> **Task to complete**
What is needed here is an exact transcription of all the entries.

> **Data records**
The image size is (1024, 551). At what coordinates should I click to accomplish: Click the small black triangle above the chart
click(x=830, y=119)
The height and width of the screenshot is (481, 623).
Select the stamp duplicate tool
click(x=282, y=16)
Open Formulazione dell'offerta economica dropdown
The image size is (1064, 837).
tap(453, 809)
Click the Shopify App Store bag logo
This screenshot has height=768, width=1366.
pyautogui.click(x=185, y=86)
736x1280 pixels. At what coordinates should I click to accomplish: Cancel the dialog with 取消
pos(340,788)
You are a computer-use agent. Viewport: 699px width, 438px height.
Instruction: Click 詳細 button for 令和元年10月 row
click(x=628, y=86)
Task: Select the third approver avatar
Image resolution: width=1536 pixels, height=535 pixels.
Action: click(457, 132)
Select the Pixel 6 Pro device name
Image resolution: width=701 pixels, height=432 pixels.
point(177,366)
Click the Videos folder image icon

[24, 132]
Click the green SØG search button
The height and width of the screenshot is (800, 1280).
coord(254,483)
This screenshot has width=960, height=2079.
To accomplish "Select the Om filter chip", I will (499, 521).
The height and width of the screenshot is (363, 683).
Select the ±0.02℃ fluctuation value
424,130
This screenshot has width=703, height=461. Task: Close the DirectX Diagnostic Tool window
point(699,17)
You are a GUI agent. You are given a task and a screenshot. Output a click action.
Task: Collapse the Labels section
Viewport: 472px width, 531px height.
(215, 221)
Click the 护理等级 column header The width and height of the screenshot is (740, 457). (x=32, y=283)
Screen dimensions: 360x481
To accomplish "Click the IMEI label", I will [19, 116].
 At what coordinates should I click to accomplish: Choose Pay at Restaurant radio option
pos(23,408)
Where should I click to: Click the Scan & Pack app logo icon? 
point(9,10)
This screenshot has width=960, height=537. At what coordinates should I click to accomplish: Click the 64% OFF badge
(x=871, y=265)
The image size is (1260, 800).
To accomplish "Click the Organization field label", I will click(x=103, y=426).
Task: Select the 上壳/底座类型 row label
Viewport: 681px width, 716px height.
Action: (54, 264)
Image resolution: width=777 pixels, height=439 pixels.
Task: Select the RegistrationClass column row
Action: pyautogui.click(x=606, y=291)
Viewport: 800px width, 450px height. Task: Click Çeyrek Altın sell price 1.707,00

> **Output**
The image size is (1024, 551). At what coordinates should I click to accomplish: Click the small black triangle above the chart
click(x=830, y=119)
The height and width of the screenshot is (481, 623).
Select the stamp duplicate tool
click(x=282, y=16)
Open Formulazione dell'offerta economica dropdown
The image size is (1064, 837).
tap(453, 809)
Click the Shopify App Store bag logo
This screenshot has height=768, width=1366.
pyautogui.click(x=185, y=86)
736x1280 pixels. At what coordinates should I click to accomplish: Cancel the dialog with 取消
pos(340,788)
You are a computer-use agent. Viewport: 699px width, 438px height.
Instruction: Click 詳細 button for 令和元年10月 row
click(x=628, y=86)
Task: Select the third approver avatar
Image resolution: width=1536 pixels, height=535 pixels.
Action: click(457, 132)
Select the Pixel 6 Pro device name
Image resolution: width=701 pixels, height=432 pixels.
point(177,366)
Click the Videos folder image icon

[24, 132]
Click the green SØG search button
The height and width of the screenshot is (800, 1280).
coord(254,483)
This screenshot has width=960, height=2079.
To accomplish "Select the Om filter chip", I will (499, 521).
The height and width of the screenshot is (363, 683).
Select the ±0.02℃ fluctuation value
424,130
This screenshot has width=703, height=461. Task: Close the DirectX Diagnostic Tool window
point(699,17)
You are a GUI agent. You are given a task and a screenshot. Output a click action.
Task: Collapse the Labels section
Viewport: 472px width, 531px height.
(215, 221)
Click the 护理等级 column header The width and height of the screenshot is (740, 457). (x=32, y=283)
Screen dimensions: 360x481
To accomplish "Click the IMEI label", I will [19, 116].
 At what coordinates should I click to accomplish: Choose Pay at Restaurant radio option
pos(23,408)
Where should I click to: Click the Scan & Pack app logo icon? 
point(9,10)
This screenshot has width=960, height=537. At what coordinates should I click to accomplish: Click the 64% OFF badge
(x=871, y=265)
The image size is (1260, 800).
To accomplish "Click the Organization field label", I will click(x=103, y=426).
Task: Select the 上壳/底座类型 row label
Viewport: 681px width, 716px height.
Action: (54, 264)
Image resolution: width=777 pixels, height=439 pixels.
Task: Select the RegistrationClass column row
Action: pyautogui.click(x=606, y=291)
Viewport: 800px width, 450px height. Task: Click Çeyrek Altın sell price 1.707,00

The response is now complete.